Надя стояла под деревом около станции, потом начала медленно идти вдоль поезда. Она не была уверена, напра­во нужно или налево.

Костя подбежал к Наде, окликнул... Сначала хотел просто взять ее за руки — было какое-то мгновенное ко­лебание. И вдруг обнял ее так, что Надя почти уже не стояла на платформе, а только касалась ее самыми кон­чиками туфель. Конечно, он постеснялся бы целовать Надю при всех, если бы у него было больше времени или если бы Надя приехала заранее вместе с Зинаидой Львов­ной. Но Надя приехала в самую последнюю минуту, и времени было в обрез — ровно столько, чтобы паровозу отцепиться и прицепиться опять с другой стороны и увез­ти за собой красные вагоны уже в надлежащем направ­лении — на восток, на дальний Дальний Восток!

Как раз в ту минуту, когда Костя и Надя встретились, Светлана увидела у окна внутри станции озабоченное ли­цо Алеши. Лицо, впрочем, сейчас же исчезло.

Костя успел еще раз попрощаться с Зинаидой Львов­ной, поискал глазами Светлану, но она была совсем в стороне, там, куда он поставил ее, когда вагоны еще двига­лись.

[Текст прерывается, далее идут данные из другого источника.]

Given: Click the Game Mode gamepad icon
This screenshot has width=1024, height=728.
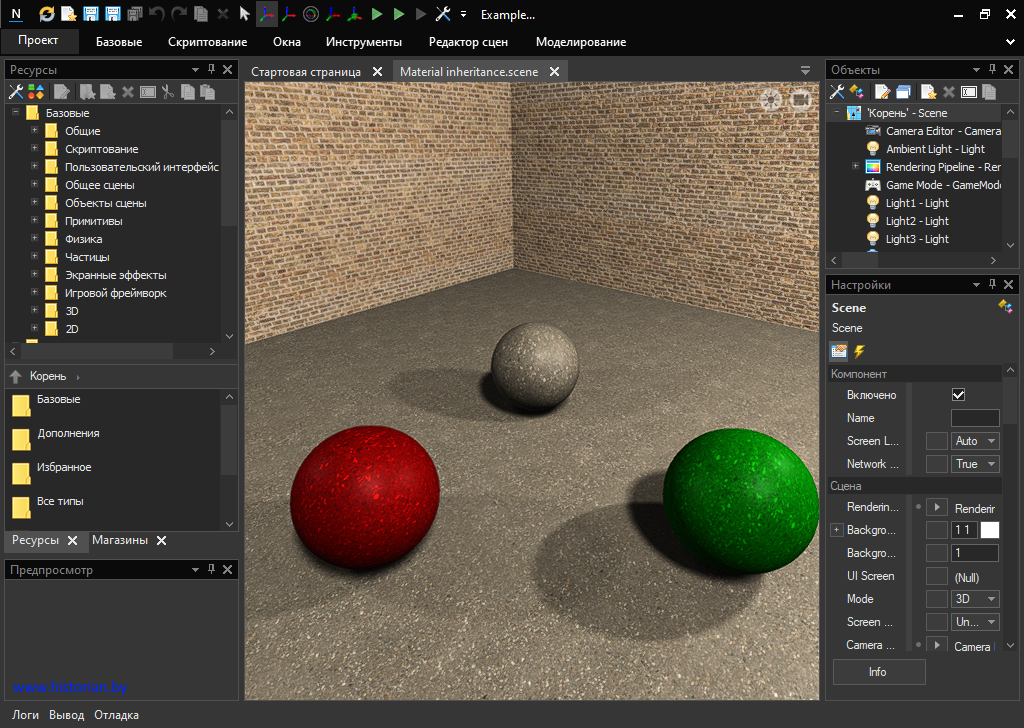Looking at the screenshot, I should coord(873,185).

Он помахал ей фуражкой, потом из вагона помахал Зинаиде Львовне и Наде и долго махал им всем вместе уже издали. Зинаида Львовна, прижимая к себе Светлану, хотела идти к трамвайной остановке, но появился Алеша и напомнил про такси. Надя молчала, у нее был какой-то ошеломленный вид.

 — Сначала отвезем Светлану в детский дом, — ска­зала Зинаида Львовна, когда они усаживались в маши­ну. — Ты, Надя, домой?

 — Нет, мне в институт.

 — А вы, Алеша, что же не садитесь?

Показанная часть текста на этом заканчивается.